- [Assignment]: Could you repeat the records below exactly as written?

- [Records supplied]:
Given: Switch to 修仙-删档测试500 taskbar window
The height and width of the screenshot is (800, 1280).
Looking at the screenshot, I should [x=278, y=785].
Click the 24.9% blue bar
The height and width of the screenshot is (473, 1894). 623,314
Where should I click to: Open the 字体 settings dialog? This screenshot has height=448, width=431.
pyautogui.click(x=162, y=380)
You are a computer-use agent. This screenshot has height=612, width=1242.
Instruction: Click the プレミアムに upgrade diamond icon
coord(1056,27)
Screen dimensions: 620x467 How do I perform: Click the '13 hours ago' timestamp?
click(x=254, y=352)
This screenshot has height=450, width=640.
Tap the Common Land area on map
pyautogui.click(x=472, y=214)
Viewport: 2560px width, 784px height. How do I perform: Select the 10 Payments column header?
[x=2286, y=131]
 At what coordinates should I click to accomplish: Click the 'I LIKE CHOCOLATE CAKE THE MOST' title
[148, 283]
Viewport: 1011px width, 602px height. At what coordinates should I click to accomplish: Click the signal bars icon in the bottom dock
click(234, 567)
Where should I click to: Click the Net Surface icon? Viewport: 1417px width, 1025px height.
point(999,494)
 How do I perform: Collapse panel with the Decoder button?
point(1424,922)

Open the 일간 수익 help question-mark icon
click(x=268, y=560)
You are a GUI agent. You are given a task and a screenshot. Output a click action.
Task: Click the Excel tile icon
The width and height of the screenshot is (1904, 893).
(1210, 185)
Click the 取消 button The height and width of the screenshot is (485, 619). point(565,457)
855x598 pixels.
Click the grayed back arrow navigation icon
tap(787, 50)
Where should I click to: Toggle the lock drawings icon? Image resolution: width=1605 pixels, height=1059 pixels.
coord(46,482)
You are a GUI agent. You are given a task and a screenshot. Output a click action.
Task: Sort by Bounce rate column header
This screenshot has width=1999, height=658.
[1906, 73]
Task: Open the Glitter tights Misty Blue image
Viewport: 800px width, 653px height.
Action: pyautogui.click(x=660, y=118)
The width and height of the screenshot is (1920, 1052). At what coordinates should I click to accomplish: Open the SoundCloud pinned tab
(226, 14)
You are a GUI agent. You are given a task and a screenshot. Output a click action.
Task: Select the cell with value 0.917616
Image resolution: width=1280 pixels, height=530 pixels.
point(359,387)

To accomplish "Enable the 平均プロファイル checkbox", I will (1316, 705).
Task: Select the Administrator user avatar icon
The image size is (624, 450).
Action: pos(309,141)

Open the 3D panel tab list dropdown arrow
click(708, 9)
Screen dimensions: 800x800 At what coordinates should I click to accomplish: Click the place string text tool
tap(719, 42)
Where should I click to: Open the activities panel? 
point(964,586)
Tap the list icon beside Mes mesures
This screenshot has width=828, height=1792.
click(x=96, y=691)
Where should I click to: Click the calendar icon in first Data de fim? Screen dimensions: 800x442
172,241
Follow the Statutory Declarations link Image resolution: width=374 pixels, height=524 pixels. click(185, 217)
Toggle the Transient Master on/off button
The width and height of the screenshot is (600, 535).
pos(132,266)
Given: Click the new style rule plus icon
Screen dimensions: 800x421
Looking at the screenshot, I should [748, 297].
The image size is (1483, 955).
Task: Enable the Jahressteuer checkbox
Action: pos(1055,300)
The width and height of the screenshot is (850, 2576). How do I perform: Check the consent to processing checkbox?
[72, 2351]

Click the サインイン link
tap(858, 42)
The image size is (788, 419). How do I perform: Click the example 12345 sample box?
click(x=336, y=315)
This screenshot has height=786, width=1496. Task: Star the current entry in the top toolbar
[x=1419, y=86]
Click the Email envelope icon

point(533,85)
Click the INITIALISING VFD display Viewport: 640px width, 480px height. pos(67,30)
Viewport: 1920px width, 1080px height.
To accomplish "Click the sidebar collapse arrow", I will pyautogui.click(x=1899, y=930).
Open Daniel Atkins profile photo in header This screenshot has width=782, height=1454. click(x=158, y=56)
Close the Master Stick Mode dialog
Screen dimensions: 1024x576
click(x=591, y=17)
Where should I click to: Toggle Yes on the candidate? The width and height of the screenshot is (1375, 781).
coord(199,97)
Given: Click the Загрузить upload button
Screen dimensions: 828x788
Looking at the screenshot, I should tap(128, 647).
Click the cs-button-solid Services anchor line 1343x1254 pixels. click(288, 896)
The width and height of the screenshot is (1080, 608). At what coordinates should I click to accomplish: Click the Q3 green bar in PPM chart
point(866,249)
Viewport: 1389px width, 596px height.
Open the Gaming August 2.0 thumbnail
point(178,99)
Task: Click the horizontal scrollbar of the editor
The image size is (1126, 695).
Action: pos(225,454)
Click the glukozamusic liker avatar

- [Expected answer]:
Given: Switch to 修仙-删档测试500 taskbar window
The height and width of the screenshot is (800, 1280).
Looking at the screenshot, I should [x=278, y=785].
Click the 24.9% blue bar
The height and width of the screenshot is (473, 1894). 623,314
Where should I click to: Open the 字体 settings dialog? This screenshot has height=448, width=431.
pyautogui.click(x=162, y=380)
You are a computer-use agent. This screenshot has height=612, width=1242.
Instruction: Click the プレミアムに upgrade diamond icon
coord(1056,27)
Screen dimensions: 620x467 How do I perform: Click the '13 hours ago' timestamp?
click(x=254, y=352)
This screenshot has height=450, width=640.
Tap the Common Land area on map
pyautogui.click(x=472, y=214)
Viewport: 2560px width, 784px height. How do I perform: Select the 10 Payments column header?
[x=2286, y=131]
 At what coordinates should I click to accomplish: Click the 'I LIKE CHOCOLATE CAKE THE MOST' title
[148, 283]
Viewport: 1011px width, 602px height. At what coordinates should I click to accomplish: Click the signal bars icon in the bottom dock
click(234, 567)
Where should I click to: Click the Net Surface icon? Viewport: 1417px width, 1025px height.
point(999,494)
 How do I perform: Collapse panel with the Decoder button?
point(1424,922)

Open the 일간 수익 help question-mark icon
click(x=268, y=560)
You are a GUI agent. You are given a task and a screenshot. Output a click action.
Task: Click the Excel tile icon
The width and height of the screenshot is (1904, 893).
(1210, 185)
Click the 取消 button The height and width of the screenshot is (485, 619). point(565,457)
855x598 pixels.
Click the grayed back arrow navigation icon
tap(787, 50)
Where should I click to: Toggle the lock drawings icon? Image resolution: width=1605 pixels, height=1059 pixels.
coord(46,482)
You are a GUI agent. You are given a task and a screenshot. Output a click action.
Task: Sort by Bounce rate column header
This screenshot has width=1999, height=658.
[1906, 73]
Task: Open the Glitter tights Misty Blue image
Viewport: 800px width, 653px height.
Action: pyautogui.click(x=660, y=118)
The width and height of the screenshot is (1920, 1052). At what coordinates should I click to accomplish: Open the SoundCloud pinned tab
(226, 14)
You are a GUI agent. You are given a task and a screenshot. Output a click action.
Task: Select the cell with value 0.917616
Image resolution: width=1280 pixels, height=530 pixels.
point(359,387)

To accomplish "Enable the 平均プロファイル checkbox", I will (1316, 705).
Task: Select the Administrator user avatar icon
The image size is (624, 450).
Action: pos(309,141)

Open the 3D panel tab list dropdown arrow
click(708, 9)
Screen dimensions: 800x800 At what coordinates should I click to accomplish: Click the place string text tool
tap(719, 42)
Where should I click to: Open the activities panel? 
point(964,586)
Tap the list icon beside Mes mesures
This screenshot has width=828, height=1792.
click(x=96, y=691)
Where should I click to: Click the calendar icon in first Data de fim? Screen dimensions: 800x442
172,241
Follow the Statutory Declarations link Image resolution: width=374 pixels, height=524 pixels. click(185, 217)
Toggle the Transient Master on/off button
The width and height of the screenshot is (600, 535).
pos(132,266)
Given: Click the new style rule plus icon
Screen dimensions: 800x421
Looking at the screenshot, I should [748, 297].
The image size is (1483, 955).
Task: Enable the Jahressteuer checkbox
Action: pos(1055,300)
The width and height of the screenshot is (850, 2576). How do I perform: Check the consent to processing checkbox?
[72, 2351]

Click the サインイン link
tap(858, 42)
The image size is (788, 419). How do I perform: Click the example 12345 sample box?
click(x=336, y=315)
This screenshot has height=786, width=1496. Task: Star the current entry in the top toolbar
[x=1419, y=86]
Click the Email envelope icon

point(533,85)
Click the INITIALISING VFD display Viewport: 640px width, 480px height. pos(67,30)
Viewport: 1920px width, 1080px height.
To accomplish "Click the sidebar collapse arrow", I will pyautogui.click(x=1899, y=930).
Open Daniel Atkins profile photo in header This screenshot has width=782, height=1454. click(x=158, y=56)
Close the Master Stick Mode dialog
Screen dimensions: 1024x576
click(x=591, y=17)
Where should I click to: Toggle Yes on the candidate? The width and height of the screenshot is (1375, 781).
coord(199,97)
Given: Click the Загрузить upload button
Screen dimensions: 828x788
Looking at the screenshot, I should tap(128, 647).
Click the cs-button-solid Services anchor line 1343x1254 pixels. click(288, 896)
The width and height of the screenshot is (1080, 608). At what coordinates should I click to accomplish: Click the Q3 green bar in PPM chart
point(866,249)
Viewport: 1389px width, 596px height.
Open the Gaming August 2.0 thumbnail
point(178,99)
Task: Click the horizontal scrollbar of the editor
The image size is (1126, 695).
Action: pos(225,454)
Click the glukozamusic liker avatar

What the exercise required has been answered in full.